Wednesday, June 18, 2008

A Day of Hate and Hope

So far this trip has been everything I had hoped for. It has been full of new sights and tastes, and reliving old hurts.

We started the day with a visit to a very difficult place, the apartheid museum. Now, we wanted to go here first because we felt it was important for the students to understand the history of this beautiful country, a history that's anything but beautiful.

When we first approach, you are greeted with some words from Nelson Mandela, talking about the goal for this country, for every man, woman and child. The expectation, and responsibilities. It makes you feel really positive and empowered.

But, then I turn the corner and I feel like I got slapped in the face.

The first thing you look up at is two signs over the entrance. one that says whites only and one for non whites. You're not human if this doesn't literally take your breathe away...

I choose to go through the door that's labelled for non-whites, wanting to know exactly what these people felt when strangled by apartheid. As I walked through the gate, and looked at these large copies of the ID cards they used to have to carry at all times, their faces said so much, words they never felt they could voice. But they didn't need to say a word. You heard each word loud and clear as you walked down the caged corridor.

It took awhile to start breathing normally again, getting over the feeling that I owed them something, like I wanted to cry for all of them. I had to remind myself that apartheid was over, and not to get angry. That's an emotion that will be a waste of energy, and will only dishonor the sacrifices these people have made.

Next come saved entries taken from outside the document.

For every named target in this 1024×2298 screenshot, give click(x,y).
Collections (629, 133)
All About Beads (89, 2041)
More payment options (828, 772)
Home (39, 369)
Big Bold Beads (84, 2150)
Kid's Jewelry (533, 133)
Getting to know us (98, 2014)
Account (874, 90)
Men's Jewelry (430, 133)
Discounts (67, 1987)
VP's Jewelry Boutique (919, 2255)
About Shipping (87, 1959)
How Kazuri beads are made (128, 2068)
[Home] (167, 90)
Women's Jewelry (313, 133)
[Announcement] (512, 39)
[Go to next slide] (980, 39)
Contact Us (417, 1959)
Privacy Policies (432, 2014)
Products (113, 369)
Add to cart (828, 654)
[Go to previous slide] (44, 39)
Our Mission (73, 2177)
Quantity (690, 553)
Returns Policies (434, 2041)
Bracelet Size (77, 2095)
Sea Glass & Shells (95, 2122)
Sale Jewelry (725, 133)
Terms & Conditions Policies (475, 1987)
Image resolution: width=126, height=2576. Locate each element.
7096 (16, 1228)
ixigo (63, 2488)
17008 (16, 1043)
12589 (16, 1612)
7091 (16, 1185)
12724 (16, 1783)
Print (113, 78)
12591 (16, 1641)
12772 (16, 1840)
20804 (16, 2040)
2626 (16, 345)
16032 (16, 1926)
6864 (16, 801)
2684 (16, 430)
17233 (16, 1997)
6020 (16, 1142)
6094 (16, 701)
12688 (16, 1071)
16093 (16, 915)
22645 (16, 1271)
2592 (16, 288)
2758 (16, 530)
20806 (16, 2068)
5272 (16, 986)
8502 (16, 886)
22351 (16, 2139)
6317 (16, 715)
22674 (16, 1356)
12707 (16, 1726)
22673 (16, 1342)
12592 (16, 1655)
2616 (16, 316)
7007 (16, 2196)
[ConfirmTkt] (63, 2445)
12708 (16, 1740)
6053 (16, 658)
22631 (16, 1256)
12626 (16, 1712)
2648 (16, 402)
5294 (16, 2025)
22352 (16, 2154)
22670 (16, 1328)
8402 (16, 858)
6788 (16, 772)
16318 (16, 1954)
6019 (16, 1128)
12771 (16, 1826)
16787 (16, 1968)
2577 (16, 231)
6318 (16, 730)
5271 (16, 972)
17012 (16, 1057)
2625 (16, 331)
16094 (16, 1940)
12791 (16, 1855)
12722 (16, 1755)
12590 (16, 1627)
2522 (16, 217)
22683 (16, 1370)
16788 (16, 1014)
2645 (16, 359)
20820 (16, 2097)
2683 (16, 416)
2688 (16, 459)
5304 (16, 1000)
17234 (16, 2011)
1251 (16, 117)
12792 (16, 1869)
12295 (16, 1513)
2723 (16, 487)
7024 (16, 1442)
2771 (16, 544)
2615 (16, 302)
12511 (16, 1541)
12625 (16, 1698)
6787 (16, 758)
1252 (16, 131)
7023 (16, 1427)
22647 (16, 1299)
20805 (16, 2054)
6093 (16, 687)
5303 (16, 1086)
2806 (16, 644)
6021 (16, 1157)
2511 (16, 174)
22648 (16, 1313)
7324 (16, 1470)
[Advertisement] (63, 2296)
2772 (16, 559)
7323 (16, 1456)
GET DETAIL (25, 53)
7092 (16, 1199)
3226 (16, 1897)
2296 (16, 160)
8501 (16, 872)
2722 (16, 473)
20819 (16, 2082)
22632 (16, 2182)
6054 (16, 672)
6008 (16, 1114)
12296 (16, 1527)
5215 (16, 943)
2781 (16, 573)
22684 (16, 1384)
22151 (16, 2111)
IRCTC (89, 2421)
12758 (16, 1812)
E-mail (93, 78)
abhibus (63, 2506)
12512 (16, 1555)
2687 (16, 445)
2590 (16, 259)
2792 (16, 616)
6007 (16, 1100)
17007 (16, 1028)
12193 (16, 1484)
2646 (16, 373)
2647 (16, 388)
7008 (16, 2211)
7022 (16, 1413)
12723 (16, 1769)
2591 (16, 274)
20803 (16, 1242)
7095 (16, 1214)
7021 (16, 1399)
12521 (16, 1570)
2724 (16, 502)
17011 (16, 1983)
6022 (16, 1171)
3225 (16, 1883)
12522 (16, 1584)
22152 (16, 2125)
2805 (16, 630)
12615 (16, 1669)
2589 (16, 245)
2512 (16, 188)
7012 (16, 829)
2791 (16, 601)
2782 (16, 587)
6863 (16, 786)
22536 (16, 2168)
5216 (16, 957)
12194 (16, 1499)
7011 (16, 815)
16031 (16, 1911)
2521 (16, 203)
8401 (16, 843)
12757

As I travel further into the museum, I continue to be bombarded with pictures from the 40's through the 90's when blacks in this country were denied their rights. But something strange started to happen. instead of the tears and pain, about halfway through the exhibit I started to concentrate on the strength in each picture. I started to focus on the dignity of many of the pictures, the dignity the people tried to show even when they were starving and hurting. And as I passed through the years, I started to see that yes, there was much pain.

But I also recognized that there was also a lot of white South Africans who were hurting. They werre also fighting against the injustices, and they deserved my respect as well. I realized that while looking at some of these pictures, I had fallen into that trap of hating all the whites in South Africa because of what they had done.

I was disappointed in myself because I had let that happen. But then, at the same time I was also proud of myself for not continuing down that road. But, then at the same time, I was also proud of myself for not continuing down that road. There were many south Africans who hated apartheid, and they were also willing to risk their lives in secret meetings to try and push the country forward, away from apartheid, and towards a new country built on respect.

Now this country still has a ways to go. These recent attacks of xenophobia in the townships where people were literally burned alive are horrific. You hear South Africans say repeatedly how embarrassed they are by what the world saw.

Everyone should be reminded that this country will run into roadblocks as it fights to become a new country that everyone can be proud of, South Africans as well as the millions of refugees.

We would all be better people if we remember these words that are on the wall as you leave the museum. Seven simple words, but these seven words are words we all should remember to fight for each and every day, no matter where we live. They are Democracy, Equality, Reconciliation, Diversity, Respect, Freedom. Seven simple words with a very powerful message of hope.